## YOUR OBJECTIVE
No pictures, please. Copy exactly the lines from the one with "How do I perform: Open" through the final line below.

Stored records:
== == ==
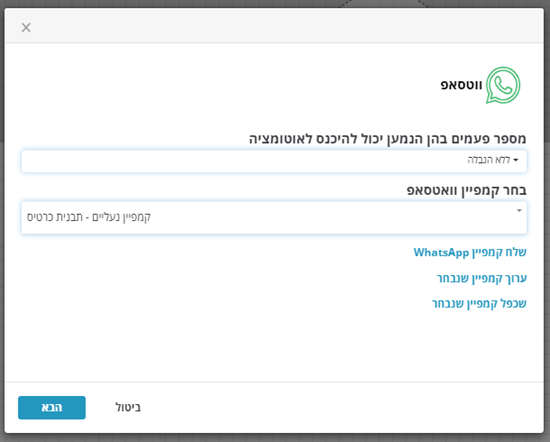Proceed with the blue הבא button
The image size is (550, 442).
52,408
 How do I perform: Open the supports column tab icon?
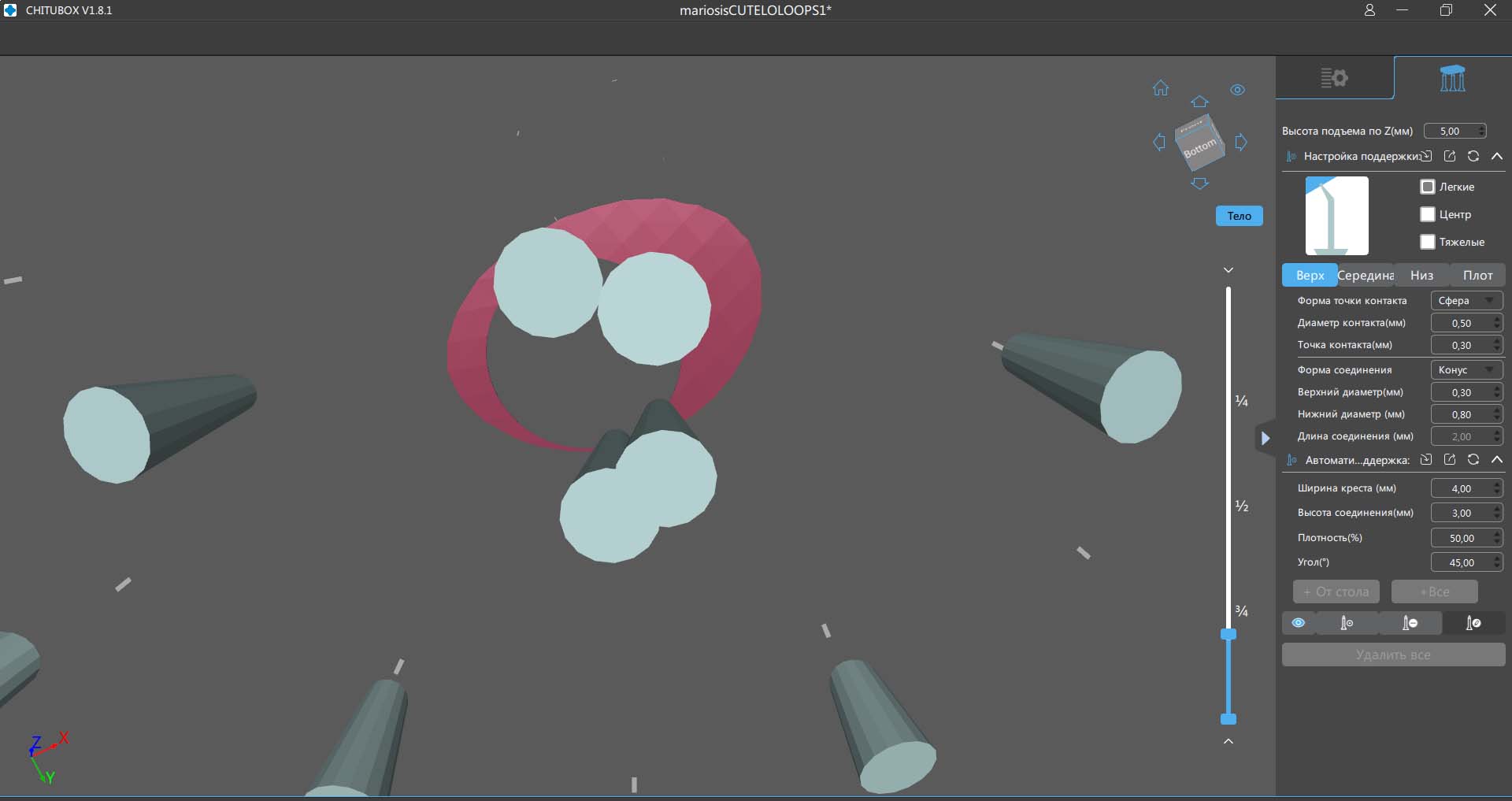click(1452, 79)
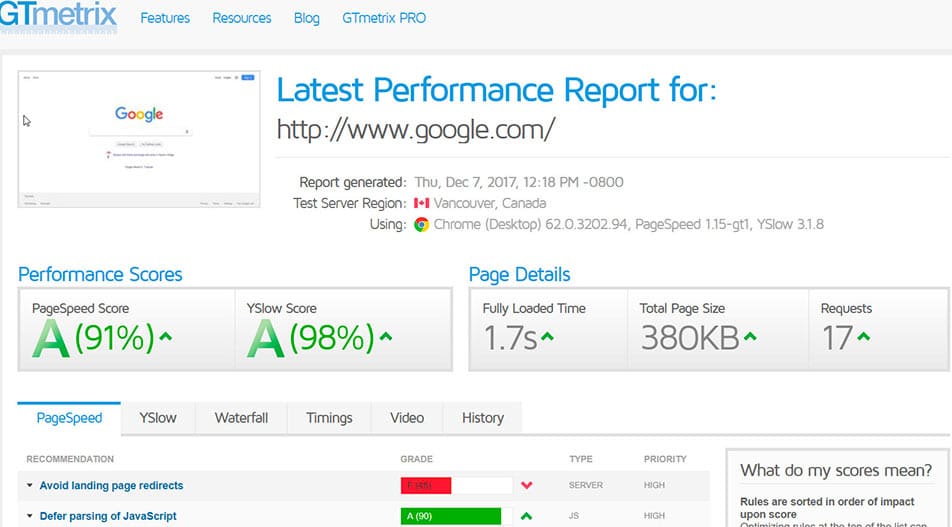Viewport: 952px width, 527px height.
Task: Click green arrow next to Requests count
Action: (863, 337)
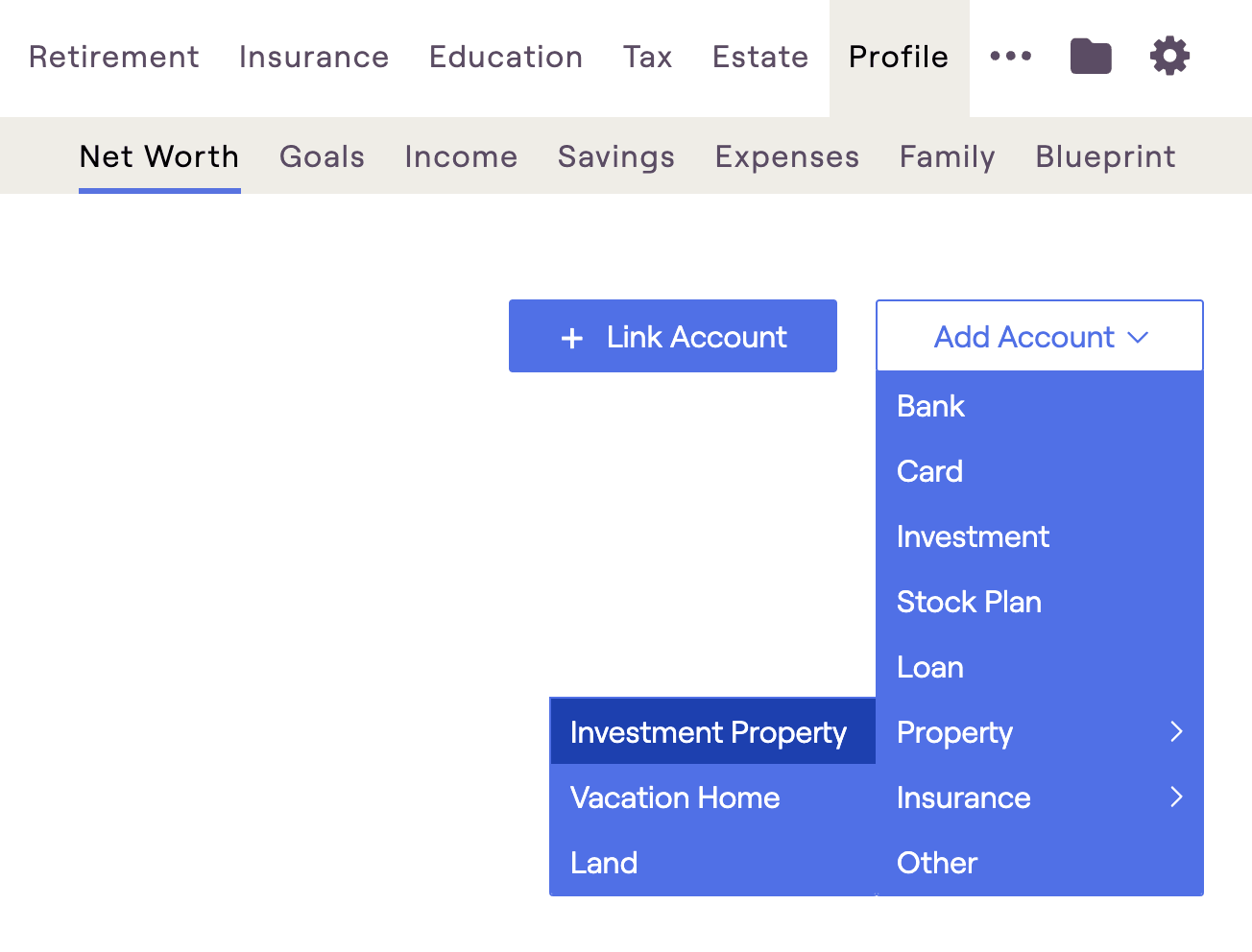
== == ==
## EXERCISE OUTPUT
 How do I perform: Open the supports column tab icon?
click(1452, 79)
Viewport: 952px width, 527px height.
Task: Click green arrow next to Requests count
Action: (863, 337)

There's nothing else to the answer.